The award is the largest single grant ever received in the university’s history, and represents an enormous economic development opportunity for the region. The university’s partners include the Charleston Naval Complex Redevelopment Authority, South Carolina Department of Commerce, State of South Carolina, South Carolina Public Railways, South Carolina State Ports Authority and private partners RENK AG, Tony Bakker and James Meadors.

The wind turbine testing facility will be housed in Building 69, a former navy warehouse that is adjacent to existing rail and ship-handling infrastructure. It will be capable of full-scale highly accelerated testing of advanced drive train systems for wind turbines in the 5 MW to 15 MW range, with a 30% overload capacity.

Planning and construction of 82,264 ft2 facility will begin in the first quarter of next year, with a targeted operational date in late 2012. The wind turbine test facility will operate as a non-profit organisation with a business model, while providing ongoing testing to wind turbine manufacturers.

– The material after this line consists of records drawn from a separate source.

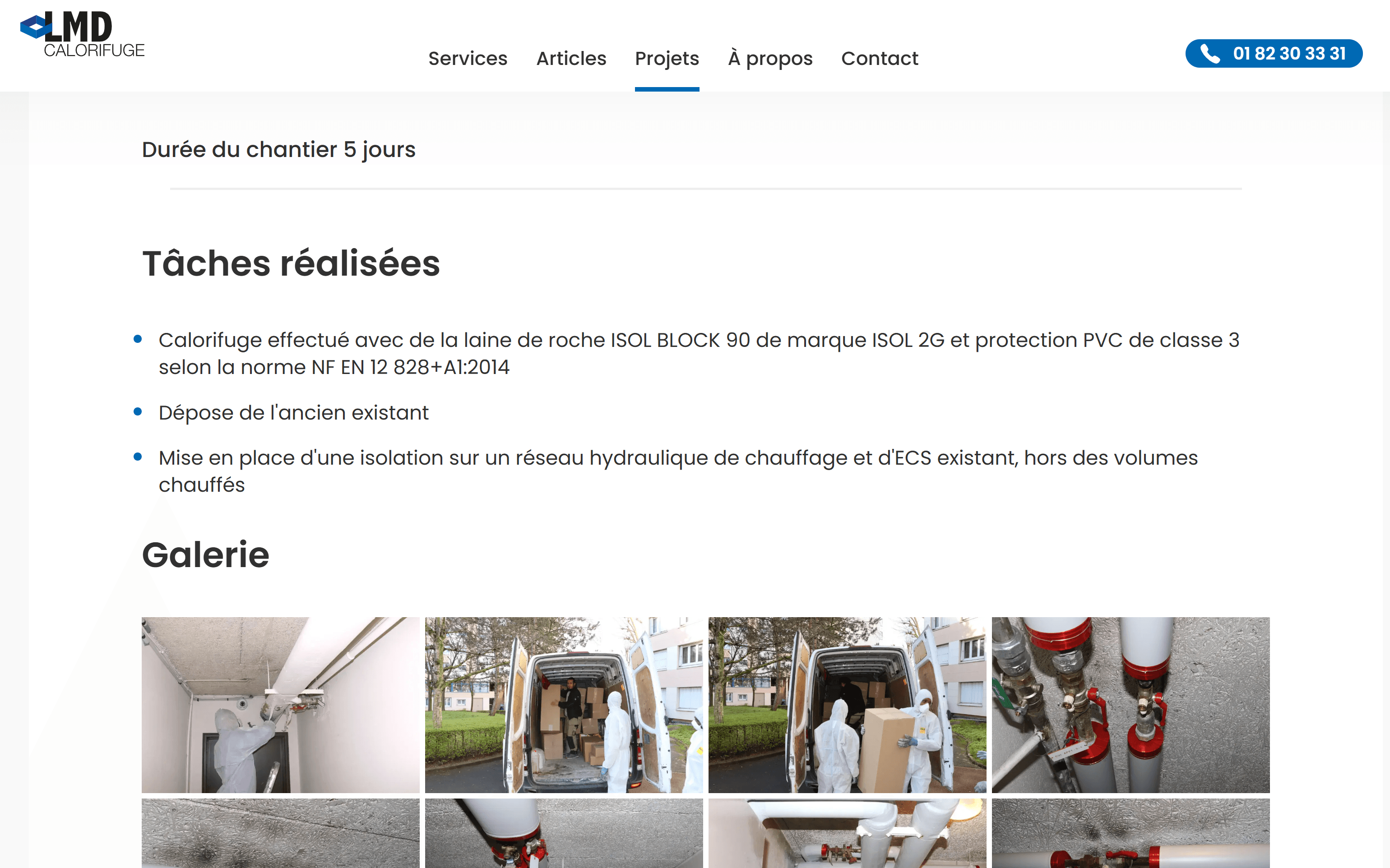Click the phone handset icon

(x=1210, y=54)
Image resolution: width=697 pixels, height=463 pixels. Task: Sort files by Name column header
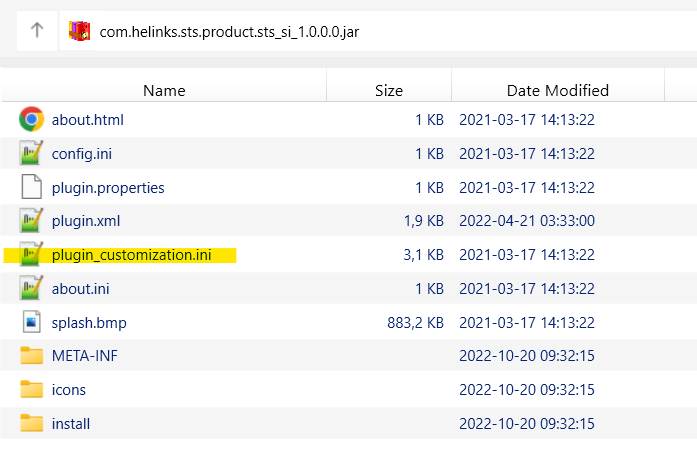(x=164, y=90)
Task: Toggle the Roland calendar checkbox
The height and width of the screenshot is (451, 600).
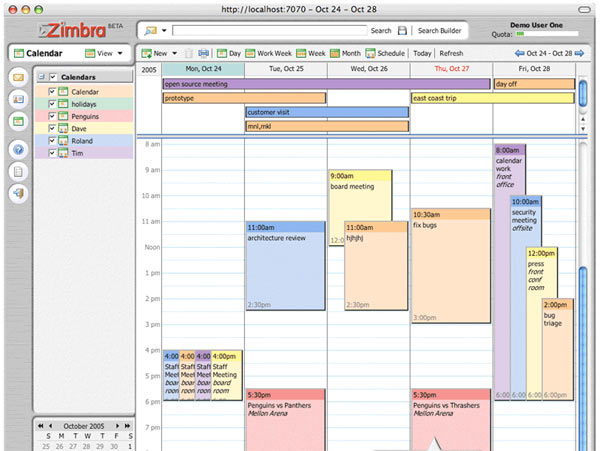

The Department of Energy (DoE) estimates that South Carolina could gain 10,000 to 20,000 new jobs related to the wind power industry during the next 20 years. In the short term, the Restoration Institute estimates the initiative will create 113 temporary jobs to construct the facility and 21 full-time jobs, as well as 568 indirect jobs.

“As the wind energy market emerges along the East Coast and turbines continue to grow in size and weight, South Carolina is strategically positioned to serve as an industrial hub for this evolving industry,” says John Kelly of the Clemson University Restoration Institute.

“This is a great example of how a research university like Clemson can be a catalyst for economic development,” adds Clemson university president James Barker. The grant means the university can combine its strengths to catapult South Carolina to a leading role in the nation’s emerging and important wind power industry.

A drive train takes energy generated by a wind turbine’s blades and increases the rotational speed to drive the electrical generator, similar to the transmission in a car.